**Required work**
Reproduce each of the rows below word for word, changing nothing.

--- START OF Records for the exercise ---

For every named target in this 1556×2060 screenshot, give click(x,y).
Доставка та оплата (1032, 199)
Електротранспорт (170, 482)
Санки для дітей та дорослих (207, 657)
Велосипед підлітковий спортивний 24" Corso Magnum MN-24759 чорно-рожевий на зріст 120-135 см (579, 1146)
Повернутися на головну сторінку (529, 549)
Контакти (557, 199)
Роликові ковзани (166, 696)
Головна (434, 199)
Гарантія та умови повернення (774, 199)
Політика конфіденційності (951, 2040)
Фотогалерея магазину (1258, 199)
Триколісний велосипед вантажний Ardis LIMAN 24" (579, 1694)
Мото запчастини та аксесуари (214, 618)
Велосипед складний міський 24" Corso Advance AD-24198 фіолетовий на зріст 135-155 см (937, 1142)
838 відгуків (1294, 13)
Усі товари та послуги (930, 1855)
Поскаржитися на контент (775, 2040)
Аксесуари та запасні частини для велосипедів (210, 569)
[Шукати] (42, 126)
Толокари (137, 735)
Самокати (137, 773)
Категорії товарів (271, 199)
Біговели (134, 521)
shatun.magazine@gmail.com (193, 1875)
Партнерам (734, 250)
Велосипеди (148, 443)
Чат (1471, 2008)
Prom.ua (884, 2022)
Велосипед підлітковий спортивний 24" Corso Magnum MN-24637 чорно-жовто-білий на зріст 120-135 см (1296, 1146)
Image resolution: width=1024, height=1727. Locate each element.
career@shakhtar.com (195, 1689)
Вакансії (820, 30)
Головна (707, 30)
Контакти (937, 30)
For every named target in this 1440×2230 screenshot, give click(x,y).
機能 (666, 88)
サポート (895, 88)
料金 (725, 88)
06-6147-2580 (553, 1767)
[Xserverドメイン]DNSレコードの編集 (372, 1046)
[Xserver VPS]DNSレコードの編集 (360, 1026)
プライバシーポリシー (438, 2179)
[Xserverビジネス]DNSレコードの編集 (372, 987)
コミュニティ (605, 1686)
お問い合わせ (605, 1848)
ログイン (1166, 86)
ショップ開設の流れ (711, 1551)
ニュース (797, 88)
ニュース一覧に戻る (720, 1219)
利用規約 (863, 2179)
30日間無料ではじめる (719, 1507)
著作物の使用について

--- END OF Records for the exercise ---

**The answer**
For every named target in this 1556×2060 screenshot, give click(x,y).
Доставка та оплата (1032, 199)
Електротранспорт (170, 482)
Санки для дітей та дорослих (207, 657)
Велосипед підлітковий спортивний 24" Corso Magnum MN-24759 чорно-рожевий на зріст 120-135 см (579, 1146)
Повернутися на головну сторінку (529, 549)
Контакти (557, 199)
Роликові ковзани (166, 696)
Головна (434, 199)
Гарантія та умови повернення (774, 199)
Політика конфіденційності (951, 2040)
Фотогалерея магазину (1258, 199)
Триколісний велосипед вантажний Ardis LIMAN 24" (579, 1694)
Мото запчастини та аксесуари (214, 618)
Велосипед складний міський 24" Corso Advance AD-24198 фіолетовий на зріст 135-155 см (937, 1142)
838 відгуків (1294, 13)
Усі товари та послуги (930, 1855)
Поскаржитися на контент (775, 2040)
Аксесуари та запасні частини для велосипедів (210, 569)
[Шукати] (42, 126)
Толокари (137, 735)
Самокати (137, 773)
Категорії товарів (271, 199)
Біговели (134, 521)
shatun.magazine@gmail.com (193, 1875)
Партнерам (734, 250)
Велосипеди (148, 443)
Чат (1471, 2008)
Prom.ua (884, 2022)
Велосипед підлітковий спортивний 24" Corso Magnum MN-24637 чорно-жовто-білий на зріст 120-135 см (1296, 1146)
Image resolution: width=1024, height=1727. Locate each element.
career@shakhtar.com (195, 1689)
Вакансії (820, 30)
Головна (707, 30)
Контакти (937, 30)
For every named target in this 1440×2230 screenshot, give click(x,y).
機能 (666, 88)
サポート (895, 88)
料金 (725, 88)
06-6147-2580 (553, 1767)
[Xserverドメイン]DNSレコードの編集 (372, 1046)
[Xserver VPS]DNSレコードの編集 (360, 1026)
プライバシーポリシー (438, 2179)
[Xserverビジネス]DNSレコードの編集 (372, 987)
コミュニティ (605, 1686)
お問い合わせ (605, 1848)
ログイン (1166, 86)
ショップ開設の流れ (711, 1551)
ニュース (797, 88)
ニュース一覧に戻る (720, 1219)
利用規約 (863, 2179)
30日間無料ではじめる (719, 1507)
著作物の使用について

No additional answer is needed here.